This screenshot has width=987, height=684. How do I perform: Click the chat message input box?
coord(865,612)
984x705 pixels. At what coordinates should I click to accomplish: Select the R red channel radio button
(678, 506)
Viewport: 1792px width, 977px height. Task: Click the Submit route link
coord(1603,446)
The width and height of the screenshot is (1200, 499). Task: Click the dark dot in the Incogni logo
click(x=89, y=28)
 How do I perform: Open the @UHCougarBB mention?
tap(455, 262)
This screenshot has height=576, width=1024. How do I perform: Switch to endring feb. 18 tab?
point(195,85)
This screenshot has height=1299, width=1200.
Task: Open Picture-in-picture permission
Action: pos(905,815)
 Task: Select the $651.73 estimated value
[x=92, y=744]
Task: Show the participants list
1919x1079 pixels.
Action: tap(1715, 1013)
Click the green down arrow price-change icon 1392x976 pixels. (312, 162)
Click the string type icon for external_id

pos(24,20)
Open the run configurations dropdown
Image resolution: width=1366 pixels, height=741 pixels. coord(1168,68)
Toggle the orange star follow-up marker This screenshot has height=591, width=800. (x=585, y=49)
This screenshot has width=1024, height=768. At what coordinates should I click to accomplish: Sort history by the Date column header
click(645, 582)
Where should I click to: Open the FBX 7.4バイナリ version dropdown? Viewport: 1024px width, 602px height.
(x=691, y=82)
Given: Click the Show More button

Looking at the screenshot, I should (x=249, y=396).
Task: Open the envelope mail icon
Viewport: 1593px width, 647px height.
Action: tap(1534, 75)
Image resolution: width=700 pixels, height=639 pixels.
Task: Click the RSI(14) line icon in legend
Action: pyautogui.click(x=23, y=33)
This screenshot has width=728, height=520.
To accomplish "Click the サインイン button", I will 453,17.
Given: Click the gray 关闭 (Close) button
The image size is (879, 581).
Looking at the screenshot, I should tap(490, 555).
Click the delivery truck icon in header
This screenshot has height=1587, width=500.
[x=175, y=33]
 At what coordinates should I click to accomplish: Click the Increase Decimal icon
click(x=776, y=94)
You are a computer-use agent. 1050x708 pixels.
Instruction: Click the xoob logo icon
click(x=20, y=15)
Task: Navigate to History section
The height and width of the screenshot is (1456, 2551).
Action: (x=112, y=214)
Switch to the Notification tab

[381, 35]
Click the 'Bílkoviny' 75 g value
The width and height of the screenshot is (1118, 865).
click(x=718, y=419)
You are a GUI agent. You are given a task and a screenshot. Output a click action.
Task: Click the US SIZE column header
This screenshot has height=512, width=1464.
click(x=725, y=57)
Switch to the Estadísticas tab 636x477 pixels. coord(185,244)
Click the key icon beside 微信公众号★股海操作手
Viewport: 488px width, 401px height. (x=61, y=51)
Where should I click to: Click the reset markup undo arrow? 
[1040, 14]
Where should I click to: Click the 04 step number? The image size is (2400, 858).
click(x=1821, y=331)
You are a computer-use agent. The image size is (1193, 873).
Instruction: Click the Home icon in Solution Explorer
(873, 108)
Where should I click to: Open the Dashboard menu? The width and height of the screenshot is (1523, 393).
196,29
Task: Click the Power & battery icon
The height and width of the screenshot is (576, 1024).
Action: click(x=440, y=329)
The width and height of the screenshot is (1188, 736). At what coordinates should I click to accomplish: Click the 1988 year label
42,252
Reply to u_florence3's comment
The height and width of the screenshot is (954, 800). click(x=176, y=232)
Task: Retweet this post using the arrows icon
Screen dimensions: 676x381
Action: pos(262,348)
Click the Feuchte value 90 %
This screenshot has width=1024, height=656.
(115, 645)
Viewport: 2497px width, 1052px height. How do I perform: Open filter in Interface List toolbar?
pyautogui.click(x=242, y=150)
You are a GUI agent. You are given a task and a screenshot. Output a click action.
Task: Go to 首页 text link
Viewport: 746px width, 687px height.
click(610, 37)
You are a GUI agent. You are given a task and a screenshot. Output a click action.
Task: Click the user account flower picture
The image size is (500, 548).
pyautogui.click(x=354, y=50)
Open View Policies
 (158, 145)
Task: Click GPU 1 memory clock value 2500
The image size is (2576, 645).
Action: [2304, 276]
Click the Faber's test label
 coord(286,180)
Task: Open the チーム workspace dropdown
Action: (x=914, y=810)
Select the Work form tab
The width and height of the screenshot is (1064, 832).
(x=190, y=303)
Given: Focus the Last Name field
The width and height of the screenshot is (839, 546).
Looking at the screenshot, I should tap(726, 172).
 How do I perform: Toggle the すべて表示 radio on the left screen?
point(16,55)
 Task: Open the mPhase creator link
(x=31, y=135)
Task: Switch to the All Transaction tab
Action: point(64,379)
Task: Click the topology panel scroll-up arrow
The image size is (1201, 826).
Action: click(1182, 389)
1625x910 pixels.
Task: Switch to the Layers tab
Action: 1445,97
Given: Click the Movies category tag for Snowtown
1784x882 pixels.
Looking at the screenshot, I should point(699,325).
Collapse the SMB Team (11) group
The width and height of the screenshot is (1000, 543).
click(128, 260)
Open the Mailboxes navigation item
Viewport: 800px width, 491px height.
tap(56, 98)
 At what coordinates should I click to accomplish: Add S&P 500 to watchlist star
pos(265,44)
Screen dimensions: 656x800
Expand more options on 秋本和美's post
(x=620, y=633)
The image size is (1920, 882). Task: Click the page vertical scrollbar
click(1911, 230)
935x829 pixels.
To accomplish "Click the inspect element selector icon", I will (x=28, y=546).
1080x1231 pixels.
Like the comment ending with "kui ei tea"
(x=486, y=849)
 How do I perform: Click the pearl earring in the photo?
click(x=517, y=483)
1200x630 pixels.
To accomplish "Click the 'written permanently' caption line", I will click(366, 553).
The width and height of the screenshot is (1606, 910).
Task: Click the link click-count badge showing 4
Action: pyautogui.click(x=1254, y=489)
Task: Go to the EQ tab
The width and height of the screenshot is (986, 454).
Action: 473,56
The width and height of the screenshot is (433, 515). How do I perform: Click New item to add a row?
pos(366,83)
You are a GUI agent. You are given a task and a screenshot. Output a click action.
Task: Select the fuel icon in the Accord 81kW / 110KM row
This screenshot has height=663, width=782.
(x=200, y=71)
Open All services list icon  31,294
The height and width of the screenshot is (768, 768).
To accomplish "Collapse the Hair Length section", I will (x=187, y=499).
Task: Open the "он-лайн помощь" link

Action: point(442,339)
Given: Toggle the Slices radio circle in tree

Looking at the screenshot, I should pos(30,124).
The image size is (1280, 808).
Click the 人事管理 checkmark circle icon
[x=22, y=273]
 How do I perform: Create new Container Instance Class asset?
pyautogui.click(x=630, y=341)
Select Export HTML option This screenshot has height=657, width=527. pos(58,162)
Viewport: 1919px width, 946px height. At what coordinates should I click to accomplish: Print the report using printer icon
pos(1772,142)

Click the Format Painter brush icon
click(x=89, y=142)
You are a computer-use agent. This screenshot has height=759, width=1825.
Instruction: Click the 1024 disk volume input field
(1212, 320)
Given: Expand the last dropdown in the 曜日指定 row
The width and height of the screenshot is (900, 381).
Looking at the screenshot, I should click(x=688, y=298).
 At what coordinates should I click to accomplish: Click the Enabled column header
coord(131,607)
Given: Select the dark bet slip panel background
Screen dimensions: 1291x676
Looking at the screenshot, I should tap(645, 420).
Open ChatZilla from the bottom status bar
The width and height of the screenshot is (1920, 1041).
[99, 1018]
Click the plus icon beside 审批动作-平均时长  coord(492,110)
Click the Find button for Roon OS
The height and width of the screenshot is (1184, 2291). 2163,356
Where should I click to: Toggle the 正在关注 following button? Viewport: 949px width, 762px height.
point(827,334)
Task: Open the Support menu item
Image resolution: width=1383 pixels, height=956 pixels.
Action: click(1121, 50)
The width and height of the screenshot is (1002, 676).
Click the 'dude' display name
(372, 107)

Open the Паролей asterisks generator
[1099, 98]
※
What to produce: Among the records, find the lines that contain "Collapse" and copy each of them.

Exercise result:
Collapse the SMB Team (11) group
To accomplish "Collapse the Hair Length section", I will (x=187, y=499).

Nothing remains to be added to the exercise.